In casting the part of a live-in maid who cleans house topless while pursuing rock stars as a sideline in the soon-to-be-released "Welcome to L.A.," Alan Rudolph was looking for a similar quality of innocent amorality. "Sissy understood. She was a combination of what I knew I wanted; she borrowed from her own life for the film."

As producer of "Welcome to L.A.," Robert Altman was so haunted by Sissy's performance as it emerged in rushes that he went home one night and dreamed a whole new movie in which she was to star.

The results will be seen in "3 Women," also about to be released. In it, Sissy plays a young girl from Texas who becomes so enamored with the more sophisticated manner of Shelley Duvall that she begins to take on the other woman's personality.

Since she is an actress who works by intuition rather than technique, her accent remains a problem. Brian De Palma solved it by instructing Piper Laurie, who plays Sissy's mother in "Carrie," to speak with corresponding inflections, a decision that dovetailed nicely with the characters' fundamentalist religion.

Jeremy Kagan, who directed Sissy in "Katherine," the televised biography of a rich girl turned radical, compensated for her accent by rewriting his script, moving Katherine's home from Philadelphia to Colorado.
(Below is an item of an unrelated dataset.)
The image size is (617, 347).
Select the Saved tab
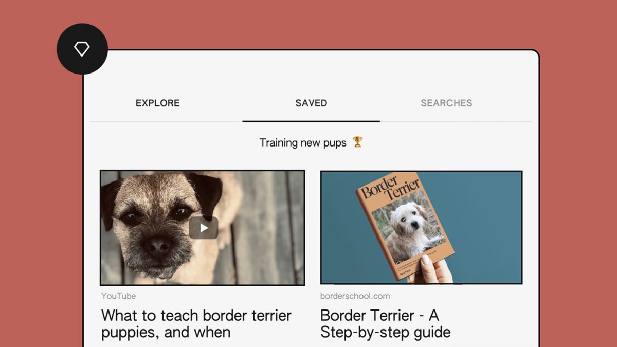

Sissy herself cavalierly dismisses the study of acting. At 17, when she first left Texas for New York, she intended to become a singer. She turned to acting, she says jokingly, "when I discovered I was too short to be a model." She then studied acting briefly, but, she demurs, "A lot of my schooling and experience came on the walk home across 14th St. at 9 o'clock at night."

Don't be misled: Adds Kagan, "I know that after 'Katherine' she went back to acting classes. She has a real desire to hone the machinery."

Sissy's award-winning performance is all the more satisfying because, as she freely admits, she was not De Palma's first choice for the role. "I had read Sissy for all the parts, but I was leaning toward another actress for Carrie," De Palma recalls.

But "Carrie" is now behind her, Sissy insists. And she is ready for new roles in which the balance between girl and woman tilts more in favor of the woman.